“Captain America: Civil War” is a new high for Marel blockbusters
For me, nothing will ever get tiring as long as it keeps bringing something new to the table, showing what we haven’t seen before and pulling the rug out from under us. As long as one thing can continue to change up what we know and expect, it will never get boring.
“Captain America: Civil War” shows us that superhero movies are no exception to this little rule of mine. This is a different film than what we’ve seen before in the vast expanses of the Marvel Universe, switching up the game not with a genre change (as done so with films like “Ant-Man” or “Guardians of the Galaxy”), but with a change in themes and ideas. We really should have seen the bitter rivalry between the characters of Tony Stark and Steve Rodgers coming, but Marvel shows that perhaps they are as good with subtle character beats as they are with explosive finales.
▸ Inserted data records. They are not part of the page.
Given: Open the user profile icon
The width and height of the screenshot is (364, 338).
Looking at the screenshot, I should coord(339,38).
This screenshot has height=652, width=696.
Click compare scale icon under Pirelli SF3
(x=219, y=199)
Many viewers, especially the younger audience or those more out of tune with the 13 films and 8 seasons of television Marvel has served up, will know these characters as Iron Man and Captain America. They are titans, men with incredible abilities, that save the world time and time again. But to die-hard Marvel fans, such as myself, the fight portrayed in this film takes on a lot more weight, as if it’s seeing people that we know fighting each other.
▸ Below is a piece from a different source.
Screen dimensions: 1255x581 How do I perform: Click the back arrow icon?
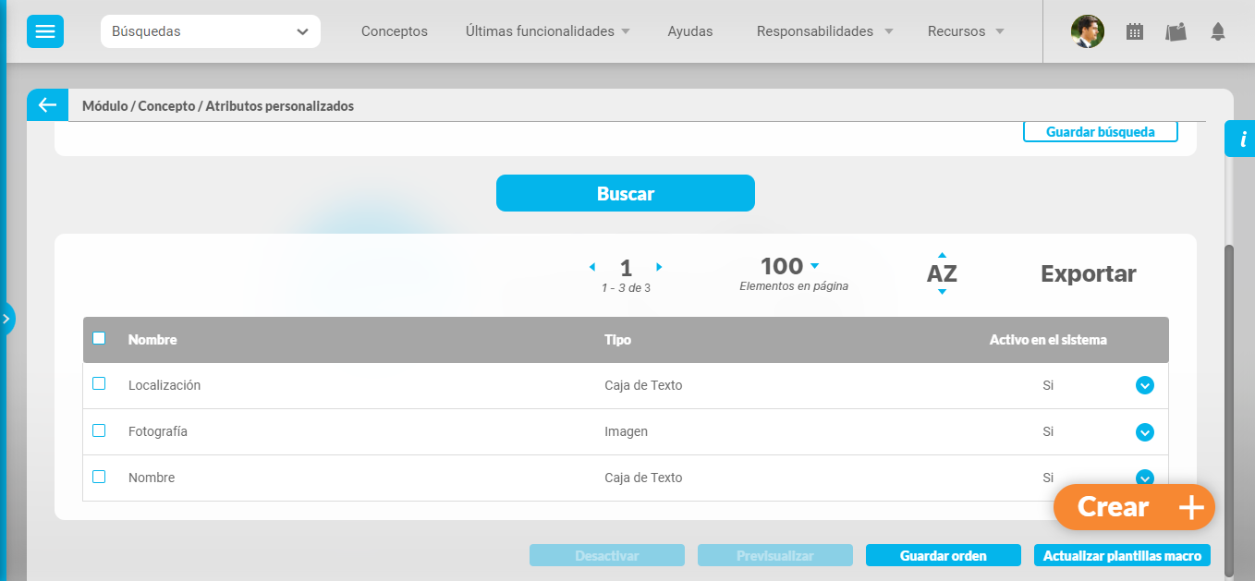coord(47,105)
This is not to say that non-comic book nerds won’t enjoy this film. There are things about this film that are pretty universally fun; huge battles, dark humor, twists and turns, and who doesn’t love Spider-Man? All of these things are handled very well by the directors, Joe and Anthony Russo (who previously helmed the fantastic “Captain America: The Winter Soldier”) playing with things in the same 5 minutes that maybe shouldn’t work, but really does. But above all, this is a character film, mainly for the aforementioned heroes Iron Man and Cap. But also for some smaller characters.
Sebastian Stan’s Winter Soldier is one of the intriguing forefronts of this film, as is Elizabeth Olsen’s tortured Scarlet Witch, still recovering from the final events of “Avengers: Age of Ultron.” There some some fun new characters thrown in, most notably Black Panther (Chadwick Boseman), whose main goal is revenge, which means he doesn’t have time for the usual quippy chit-chat of The Avengers (Ryan Coogler of “Creed” fame is making his solo film in 2018). This provides a nice contrast of Tom Holland’s joyful and funny portrayal of Spider-Man, whose 15 minutes of screen time is the best portrayal of the web-head in film history. Finally, there is Daniel Bruhl’s version of a famed Marvel villain (no spoilers here!), whose fleshed-out character motivations and actions, make him a bright spot in the usually bland set of Marvel villains.
To bring all of this to a head, “Captain America: Civil War” is probably the best film that Marvel has made; funny, smart, action-packed, and heartfelt. While I still believe that “The Dark Knight” is the greatest superhero film ever made, “Civil War” sets the golden standard for modern superhero flicks. This is a film made with care, never settling for the lowest common denominator, surprising the viewers with themes that connect to the real world, while managing to stick in what we know and love from films like “The Avengers”. People think that superhero pictures will go the way of the western. Westerns faded away because they all became the same film. If we keep getting films like “Captain America: Civil War”, then I doubt that the effect will set in for a very long time.